Friday, January 17, 2025

The Yards

Year 17, Day 17 - 1/17/25 - Movie #4,917

BEFORE: Here you go, this film (running on cable) and tomorrow's film (streaming on Netflix) will serve the same linking purpose as "Killers of the Flower Moon", which will be re-scheduled for a later date, due to the fact that no footage of Robert De Niro appeared in yesterdays's film. I trusted Wikipedia to be right and IMDB was wrong, and that was my mistake. I have another link later this month that also relies on archive footage in a franchise film, so here's hoping that one goes in my favor, because if not, I may be unable to find a substitute path to pull myself back to the planned chain. I guess we'll find out. 

Joaquin Phoenix carries over from "Joker: Folie à Deux". This is a safer path, just a slightly longer one.

● What is expected: Pick up the movie blog entry about "The Yards" after its final sentence and keep writing it in the same voice.

● Stored data:
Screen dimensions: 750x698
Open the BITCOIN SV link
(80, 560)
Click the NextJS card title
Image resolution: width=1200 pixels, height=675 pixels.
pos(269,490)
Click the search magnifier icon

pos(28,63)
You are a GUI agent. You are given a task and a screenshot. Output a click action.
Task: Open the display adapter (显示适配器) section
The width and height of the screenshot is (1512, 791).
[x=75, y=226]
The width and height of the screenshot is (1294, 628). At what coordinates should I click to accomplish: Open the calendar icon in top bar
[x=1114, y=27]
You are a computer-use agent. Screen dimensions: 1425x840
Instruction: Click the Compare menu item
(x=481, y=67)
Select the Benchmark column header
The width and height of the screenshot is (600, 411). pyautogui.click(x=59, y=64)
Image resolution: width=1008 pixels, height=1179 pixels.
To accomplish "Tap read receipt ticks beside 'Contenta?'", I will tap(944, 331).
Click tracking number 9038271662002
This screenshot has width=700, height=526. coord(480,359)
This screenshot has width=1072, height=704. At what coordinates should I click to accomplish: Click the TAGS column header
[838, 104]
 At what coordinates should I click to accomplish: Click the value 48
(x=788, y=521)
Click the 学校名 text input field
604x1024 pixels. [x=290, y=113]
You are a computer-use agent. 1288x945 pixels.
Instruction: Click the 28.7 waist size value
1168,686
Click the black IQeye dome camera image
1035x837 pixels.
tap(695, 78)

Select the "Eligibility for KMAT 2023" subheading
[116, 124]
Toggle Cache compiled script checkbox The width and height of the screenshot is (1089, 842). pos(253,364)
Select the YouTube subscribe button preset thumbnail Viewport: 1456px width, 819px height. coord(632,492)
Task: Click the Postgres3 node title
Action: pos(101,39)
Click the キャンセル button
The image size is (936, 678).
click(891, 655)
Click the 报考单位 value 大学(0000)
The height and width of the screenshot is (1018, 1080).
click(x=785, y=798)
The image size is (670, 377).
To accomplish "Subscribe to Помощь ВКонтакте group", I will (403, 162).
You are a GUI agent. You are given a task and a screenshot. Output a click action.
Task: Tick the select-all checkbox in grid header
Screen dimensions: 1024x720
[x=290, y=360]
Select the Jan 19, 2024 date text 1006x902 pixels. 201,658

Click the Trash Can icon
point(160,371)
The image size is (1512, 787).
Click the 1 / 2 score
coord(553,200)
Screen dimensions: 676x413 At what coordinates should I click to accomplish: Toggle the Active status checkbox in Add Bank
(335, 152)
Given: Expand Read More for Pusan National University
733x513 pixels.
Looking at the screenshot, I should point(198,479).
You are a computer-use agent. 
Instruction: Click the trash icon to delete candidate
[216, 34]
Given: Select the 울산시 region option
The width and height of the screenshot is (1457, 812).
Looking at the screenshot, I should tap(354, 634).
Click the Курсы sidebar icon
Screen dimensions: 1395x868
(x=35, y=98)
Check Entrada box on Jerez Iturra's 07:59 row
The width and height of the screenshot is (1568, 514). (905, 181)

● Written reply:
David Lynch passed away, I don't really have a lot to add to all the tributes already popping up on the web, calling him a genius filmmaker and such. He really only directed 10 features, and I have seen 9 of them, but I hate-watched the more recent ones, like "Lost Highway" and "Mulholland Drive". I guess there's some kind of balance in nature, because I loved "Blue Velvet" and I admired "Wild at Heart". I loved the original "Twin Peaks" series, but hated "Twin Peaks: The Return" which was just a complete waste of my time.  Honestly, I didn't much care for "Eraserhead" either, but I watched it, and I will champion his right as an independent filmmaker to make whatever film he wanted to make, even a shitty one. Now comes the debate - should I put that 10th film, "Inland Empire" on my watchlist?  


THE PLOT: Ex-con Leo tries to go straight, but his plans are derailed after reuniting with his old crew and a well-connected railway contractor.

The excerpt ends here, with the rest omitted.